The process of applying for need-based financial aid for college begins by students and parents completing one or two financial aid forms, the FAFSA (Free Application for Federal Student Aid) and/or the CSS Profile. Any college or university that awards federal student aid must require that students complete the FAFSA in order to determine eligibility for federal aid (it works for most state aid too). Most colleges and universities nationwide use the FAFSA as their sole application for need-based financial aid, so students applying for aid at those colleges only need to complete the FAFSA.

However, there are about 300 colleges which require that the CSS Profile also be completed in addition to the FAFSA. Those colleges use the CSS profile to assess the student’s eligibility for the college’s own institutional aid dollars. Typically, “Profile” colleges are very selective private colleges, including the Ivies, but the University of Michigan at Ann Arbor and the University of North Carolina at Chapel Hill are examples of flagship state universities that also require the Profile.

Calculating the Family’s Expected Contribution (EFC)
Regardless of the aid form (s) the student is required to complete and submit as part of the process of applying for financial aid, and after all of the time and information it takes to complete the form (s), it all boils down to three letters, EFC.
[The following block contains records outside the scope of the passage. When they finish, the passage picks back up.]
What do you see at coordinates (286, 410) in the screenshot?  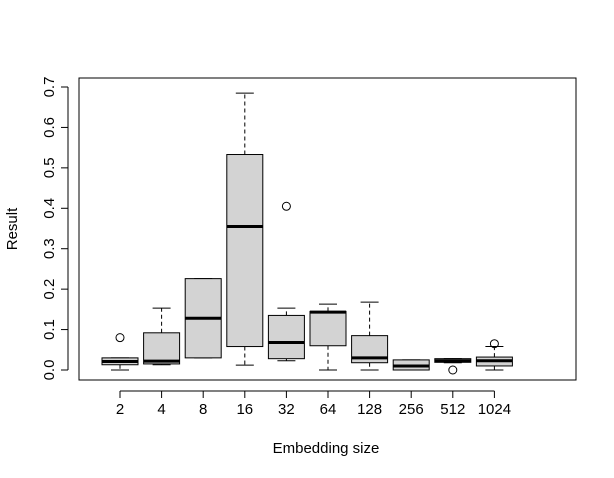 I see `x-tick-label: 32` at bounding box center [286, 410].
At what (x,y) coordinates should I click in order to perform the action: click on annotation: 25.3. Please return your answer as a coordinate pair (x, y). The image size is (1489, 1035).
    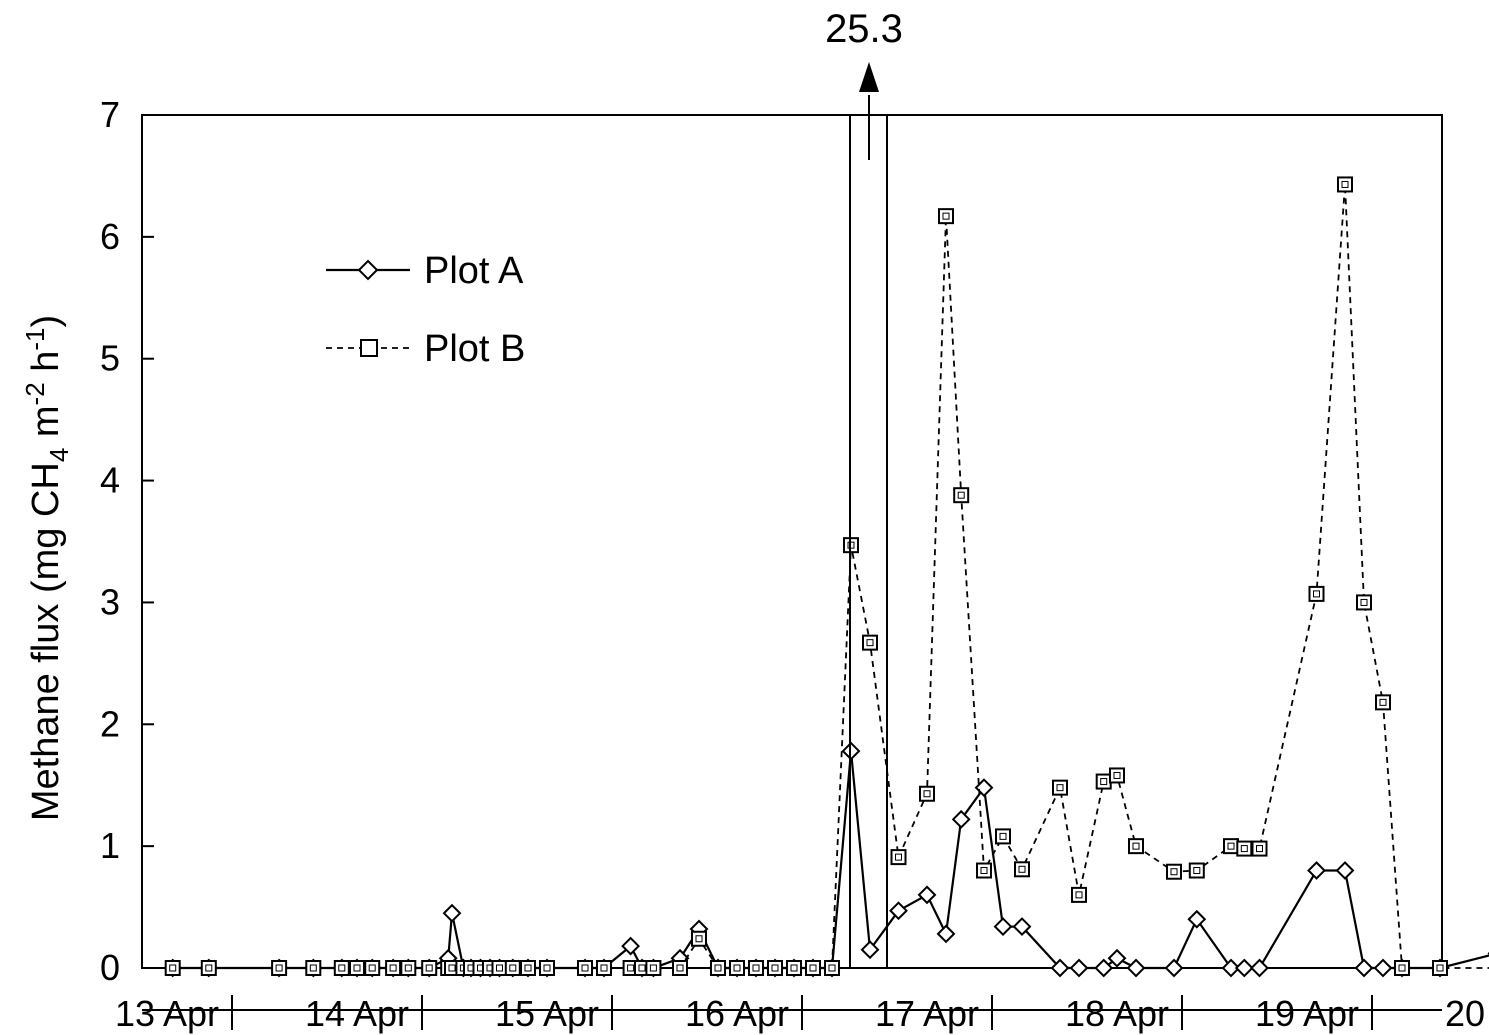
    Looking at the image, I should click on (864, 488).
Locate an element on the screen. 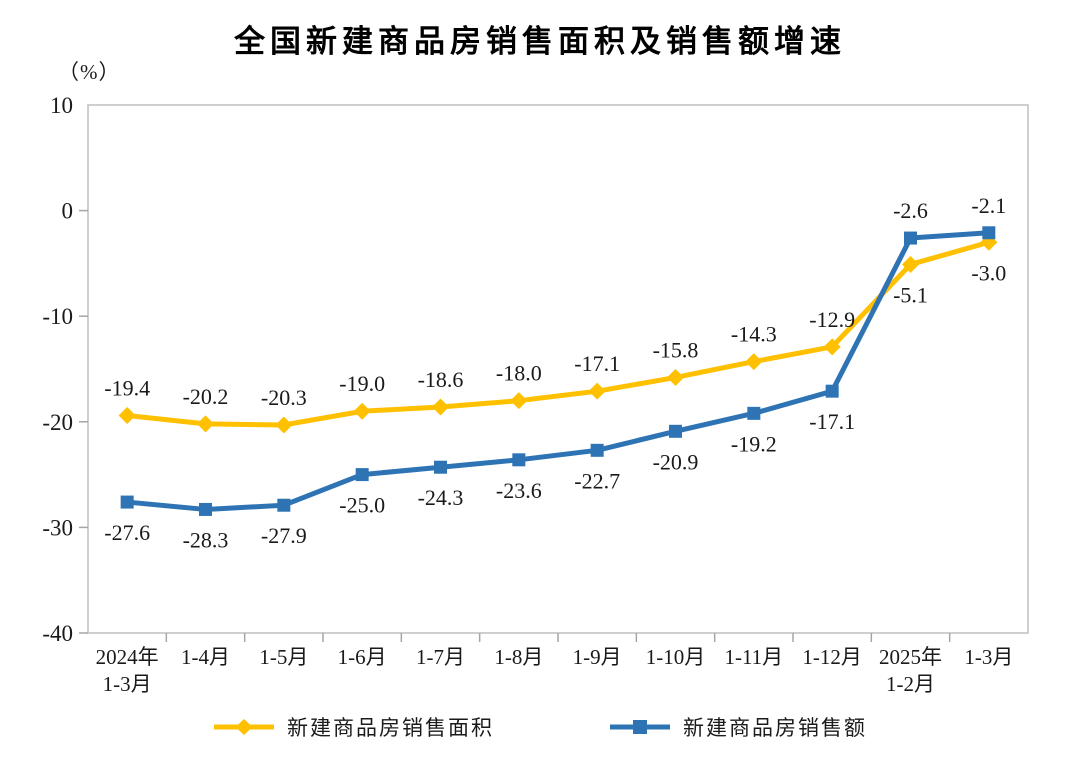  legend-label-sales-area: 新建商品房销售面积 is located at coordinates (390, 728).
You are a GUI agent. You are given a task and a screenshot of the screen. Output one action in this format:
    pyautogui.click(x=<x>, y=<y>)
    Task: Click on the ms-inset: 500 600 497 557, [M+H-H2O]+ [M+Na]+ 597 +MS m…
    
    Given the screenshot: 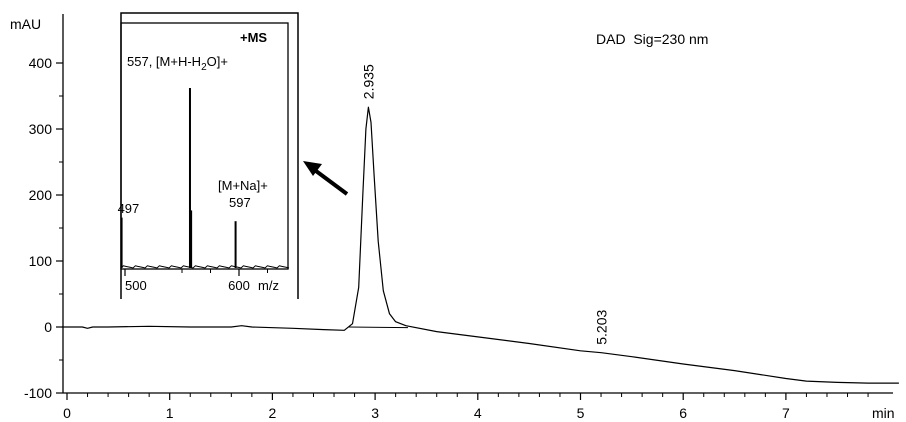 What is the action you would take?
    pyautogui.click(x=208, y=156)
    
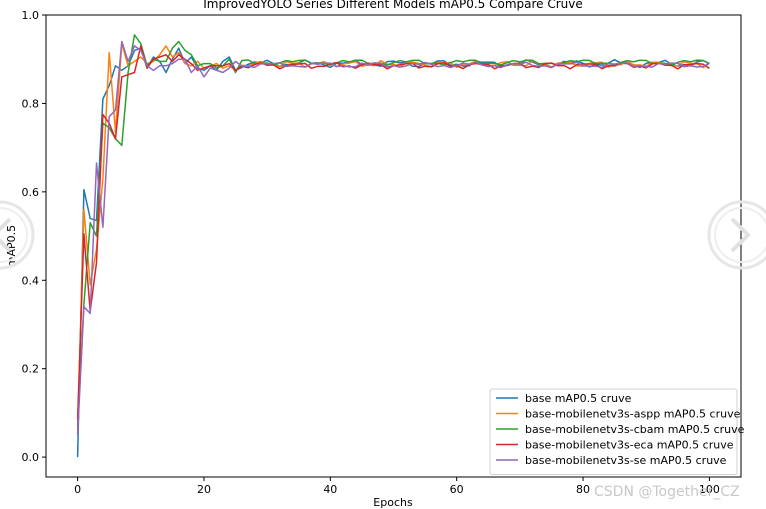 Image resolution: width=766 pixels, height=509 pixels. Describe the element at coordinates (457, 490) in the screenshot. I see `x-tick-label: 60` at that location.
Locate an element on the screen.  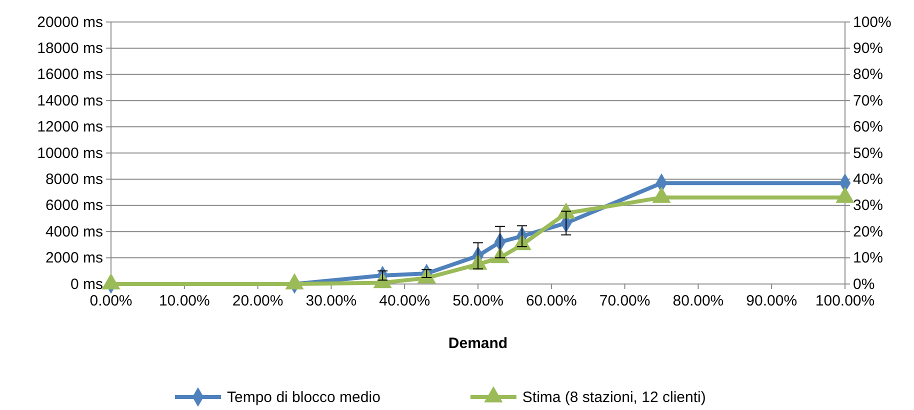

You provide your financial information on the aid forms (FAFSA and CSS Profile), submit the forms online to the processing centers for each respective form, and the information from the forms goes into the aid calculations (the Federal Methodology and the Institutional Methodology). The output of those need analysis calculations is the student’s expected family contribution (EFC) toward the cost of college. The student’s EFC is the minimum amount the student is expected to contribute toward the cost of college. Thus, EFC represents a dollar amount. It is the “output” of the aid forms and calculations.

Both of the EFC formulas focus primarily on the assets and income of the parents and student, family size and the number of dependent children enrolled in college in a given year to assess the family’s ability to pay for college using the income and assets that they have. And because the two formulas calculate EFC differently, it’s likely that the student’s EFC under each formula will also be different.

Using a Student’s EFC to Determine the Need for Financial Aid
EFC is used to analyze a students’ need for financial aid using a simple formula that subtracts the student’s expected family contribution (EFC) from a college’s total cost of attendance (Cost of Attendance – EFC = Financial Need). If a student’s EFC is less than a college’s cost of attendance, then the student qualifies for need-based financial aid.